L’autre outil souvent utilisé est la donation qui permet d’anticiper la transmission. J’avais déjà évoqué le sujet dans ce post en décembre dernier : « Une succession qui va impacter notre patrimoine ».
Dans cet article, j’avais évalué l’impact finalement limité sur les droits de succession de la sortie de 100 k€ d’assurance vie de notre patrimoine.
J’avais aussi déjà évoqué dans la conclusion de ce même article la possibilité d’échapper totalement aux droits de succession en réalisant une donation de notre vivant.
Je reviens ici sur ce point précis en examinant les tenants et les aboutissants des donations.
L’abaissement des abattements sur les donations
Les donations, tout comme les successions, bénéficient traditionnellement d’un abattement en deçà duquel aucun droit de succession n’est dû. L’abattement s’applique sur la part recueillie par chacun des donataires en provenance de chacun de leurs donateurs.

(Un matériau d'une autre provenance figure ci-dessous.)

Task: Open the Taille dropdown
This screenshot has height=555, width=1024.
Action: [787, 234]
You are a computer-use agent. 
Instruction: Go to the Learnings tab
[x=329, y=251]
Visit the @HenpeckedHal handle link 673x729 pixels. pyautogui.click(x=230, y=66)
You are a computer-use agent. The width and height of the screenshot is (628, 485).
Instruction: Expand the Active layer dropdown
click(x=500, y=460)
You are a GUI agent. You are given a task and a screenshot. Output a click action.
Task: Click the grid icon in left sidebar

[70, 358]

Le tableau ci-dessous résume les montants actuels d’abattement sur les donations et les successions en fonction du lien de parenté entre le donateur et le donataire :
Lien de parenté | Montant de l’abattement | |
---|---|---|
Parent/Enfant | 100 000 € | |
Grand-parent/Petit-enfant | 31 865 € | |
Arrière Grand-parent/Arrière Petit-enfant | 5 310 € | |
Frère/Soeur | 15 932 € | |
Oncle-Tante/Neveu-Nièce | 7 967 € |
Ce barème nous apprend que les donations (et les successions) en ligne directe de parents à enfants présentent un abattement d’un montant significatif de 100 000 €.

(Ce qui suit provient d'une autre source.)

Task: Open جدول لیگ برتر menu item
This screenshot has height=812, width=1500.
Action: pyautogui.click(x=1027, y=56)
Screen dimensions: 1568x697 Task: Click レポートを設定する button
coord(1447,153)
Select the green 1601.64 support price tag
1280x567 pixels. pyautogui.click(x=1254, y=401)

La 2ème loi de finances rectificative de 2012 l’a certes rabaissé de 159 325 € à 100 000 €, mais ce montant reste suffisant pour éviter l’impôt à plus de 90 % des successions en France.

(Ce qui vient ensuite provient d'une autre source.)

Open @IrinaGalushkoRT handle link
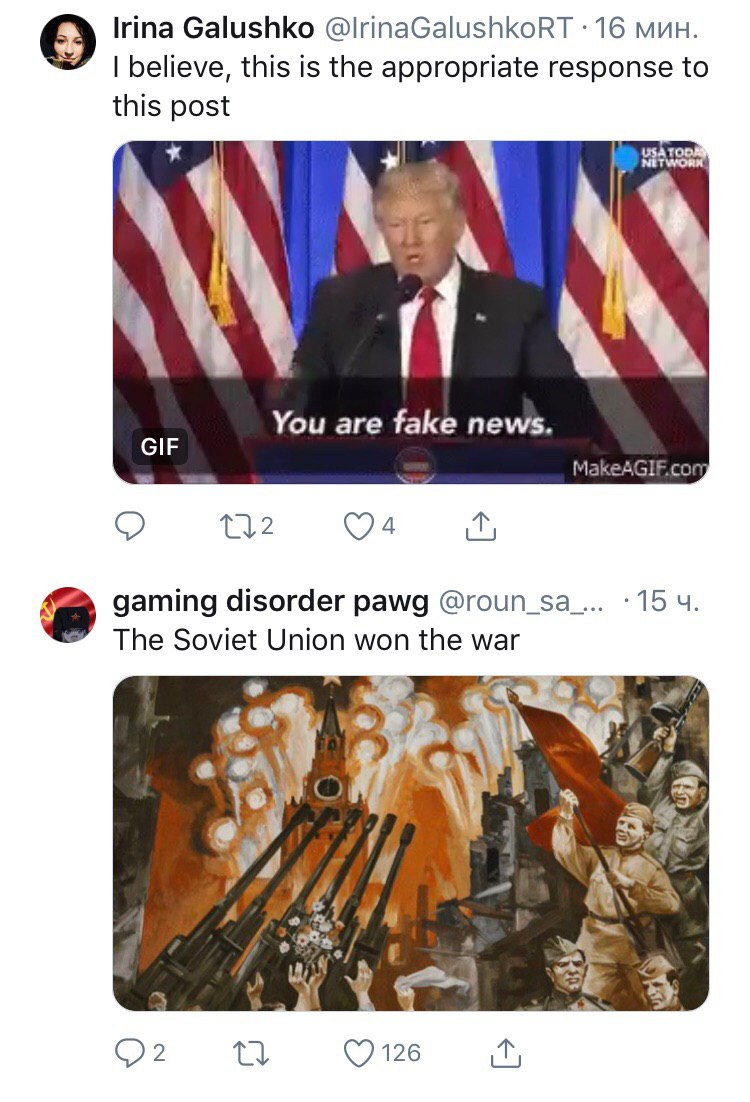The image size is (750, 1102). tap(448, 28)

Les abattements s’entendent par donateur et pour chaque donataire distinct. En clair, un couple marié avec 2 enfants peut donner jusqu’à 400 000 € sans payer de droits. Un couple avec 1 seul enfant peut donner la moitié, soit 200 000 €.
On notera que la loi de 2012 a épargné l’abattement de 159 325 € pour les donations et successions aux personnes en situation de handicap (voir le IV/B/2 au BoFiP du 12/09/2012).
Cet abattement spécifique pour personne handicapée est valable quel que soit le lien de parenté avec le donateur. Une seule et même personne handicapée peut donc bénéficier de l’abattement spécifique autant de fois qu’elle reçoit de donations de personnes distinctes, parentes ou étrangères.
Par ailleurs, l’abattement spécifique handicapé se cumule avec l’abattement éventuel de droit commun selon le lien de parenté. Chaque parent d’un enfant handicapé peut donc lui transmettre 259 325 € sans être imposé.
Les pièges du rappel fiscal
Le délai de rappel fiscal
L’abaissement du montant d’abattement en août 2012 a été accompagné d’un allongement du délai de rappel fiscal qui est passé de 10 à 15 ans. Il avait déjà été augmenté de 6 à 10 ans pendant l’été 2011 par le législateur précédent. Ce genre de décision est toujours pris en pleine période estivale.
Le rappel fiscal consiste à rapporter les donations de moins de 15 ans lors de la succession ou d’une nouvelle donation envers le même bénéficiaire.
Le notaire vérifie au moment de la succession (ou d’une nouvelle donation) si l’abattement spécifique a été « entamé » dans un délai de 15 ans précédant la succession. Si oui, il complète l’abattement jusqu’à son plafond, puis commence à taxer la succession selon le barème progressif en fonction du lien de parenté.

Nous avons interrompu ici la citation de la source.